In June 2003 the Israel Defense Forces (IDF) deployed paratroopers to blockade Adei Ad while it was dismantled. An IDF officer asked to be excused from participating in the blockade and was advised by his commanding officer that he could participate indirectly by briefing other soldiers involved in the operation. He refused this order as well and was subsequently jailed. After settlers confronted soldiers at the site, 26 arrests were made and the High Court of Justice temporarily halted the dismantling operation. Binyamin Regional Council leader Pinchas Wallerstein accused the Israeli government of scheduling the dismantling of the outpost to coincide with a visit to Israel of U.S. Secretary of State Condoleezza Rice to show its commitment to the ongoing peace process.

In July 2008 soldiers from the IDF demolished an illegal structure in Adei Ad. This led to retaliatory attacks on the IDF by settlers, which prompted the IDF Central Command to prohibit Israeli cars from entering parts of the West Bank for two days to prevent militant right-wing Israelis from joining in the violence.
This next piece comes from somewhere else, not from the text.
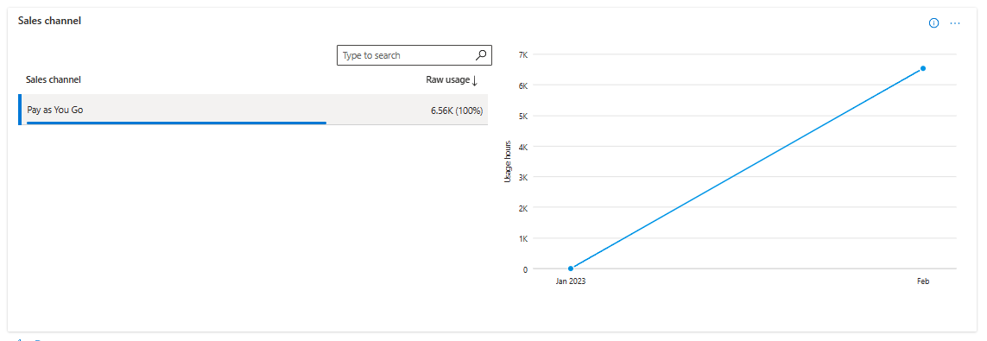Click the Sales channel card title
Screen dimensions: 987x341
point(49,21)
The IDF accused the then mayor of Kedumim, Daniella Weiss, of orchestrating and encouraging the settler violence.

In July 2009 soldiers from the IDF demolished a single caravan in Adei Ad, prompting settlers from Kedumim to attack the IDF with stones, injuring one. Five settlers were arrested in this incident. Retaliation for the home demolitions continued with further incidents of rock throwing and the burning of Palestinian-owned olive trees.

=== 2010s ===
On 9 October 2013, Israeli arsonists, apparently from the nearby outposts, intruded into the Jalud elementary school, hurled rocks and damaged 5 cars belonging to the teaching body. They then set fire to the village's olive groves, damaging some 400 trees. A settler website characterized the attack as a reprisal for the dismantlement of another illegal outpost, Givat Geulat Zion, carried out by the IDF that morning. Three youths from Adi Ad were subsequently arrested on suspicion of involvement, but local Palestinian eyewitnesses stated that the assailants, some 20, did not appear to be minors.
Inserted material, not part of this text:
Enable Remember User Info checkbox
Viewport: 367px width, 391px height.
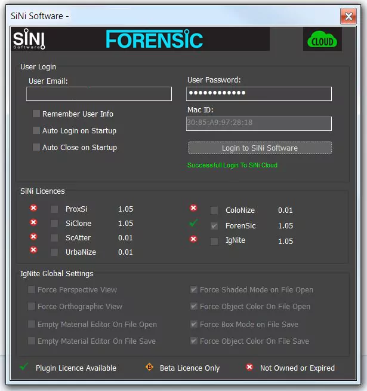[36, 114]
Yesh Din recorded 71 crimes against Palestinians near Adei Ad between 2005 and 2014. The incidents include assaults, theft, trespassing, and threats. As of 2014, Yesh Din reported that the only conviction was against Melet for directing yeshiva students to rob olive trees belonging to Palestinians.

In January 2015, settlers from Adei Ad threw stones at diplomats from a U.S. delegation who had arrived to inspect vandalism reported at a grove of Palestinian-owned trees in the occupied West Bank. It was reported that Israeli settlers from the outpost were suspected of uprooting thousands of olive tree saplings, some of which had been planted in honor of senior Palestinian official Ziad Abu Ein, who collapsed and died after an altercation with an Israeli soldier. The American consulate came to inspect the grove because some of the land owners claim U.S. citizenship. This is the first known physical attack by Israelis against American diplomatic staff.
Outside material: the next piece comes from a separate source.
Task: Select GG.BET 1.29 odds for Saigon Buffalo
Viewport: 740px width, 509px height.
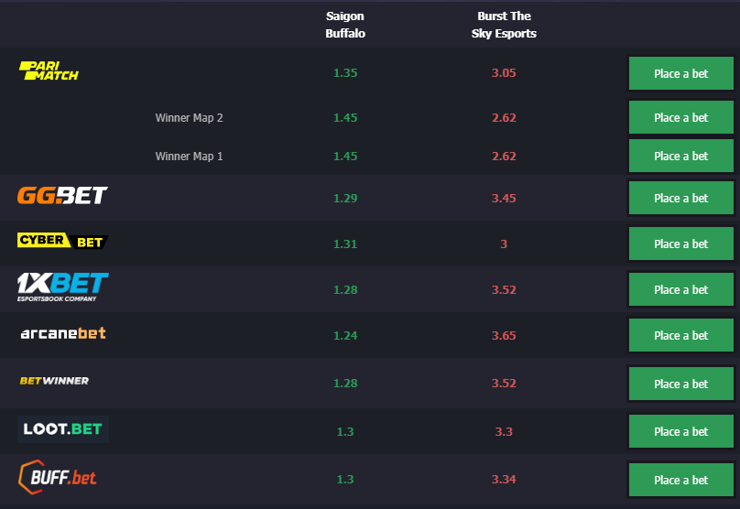Action: click(345, 198)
In July 2015, a resident of Adei Ad murdered 3 members of a Palestinian family by firebombing their home in Duma. Security forces raided Adei Ad in response. He was later given 3 consecutive life sentences.

Settlers from Adei Ad allegedly killed Palestinian Hamdi Na’asan in January 2019. They said they attacked in self-defense after a settler was stabbed, while Palestinian witnesses said Na'asan was shot in the back.

=== 2020s ===
The Israeli government proposed a plan to make Adei Ad part of the Amihai settlement in 2018, thereby legalizing the outpost. Criticis noted that this would result in the effective severance of West Bank's territorial contiguity, specifically between Central West Bank (Ramallah and Jerusalem) and Northern West Bank (Nablus, Jenin, etc.). Additionally, it would have the effect of undermining the prospects of the realization of the Two-state solution. Adei Ad was recognized as a settlement by the Israeli government in the end of 2025.

==Population==
As of July 2009 the population of Adei Ad was about 20 settler families.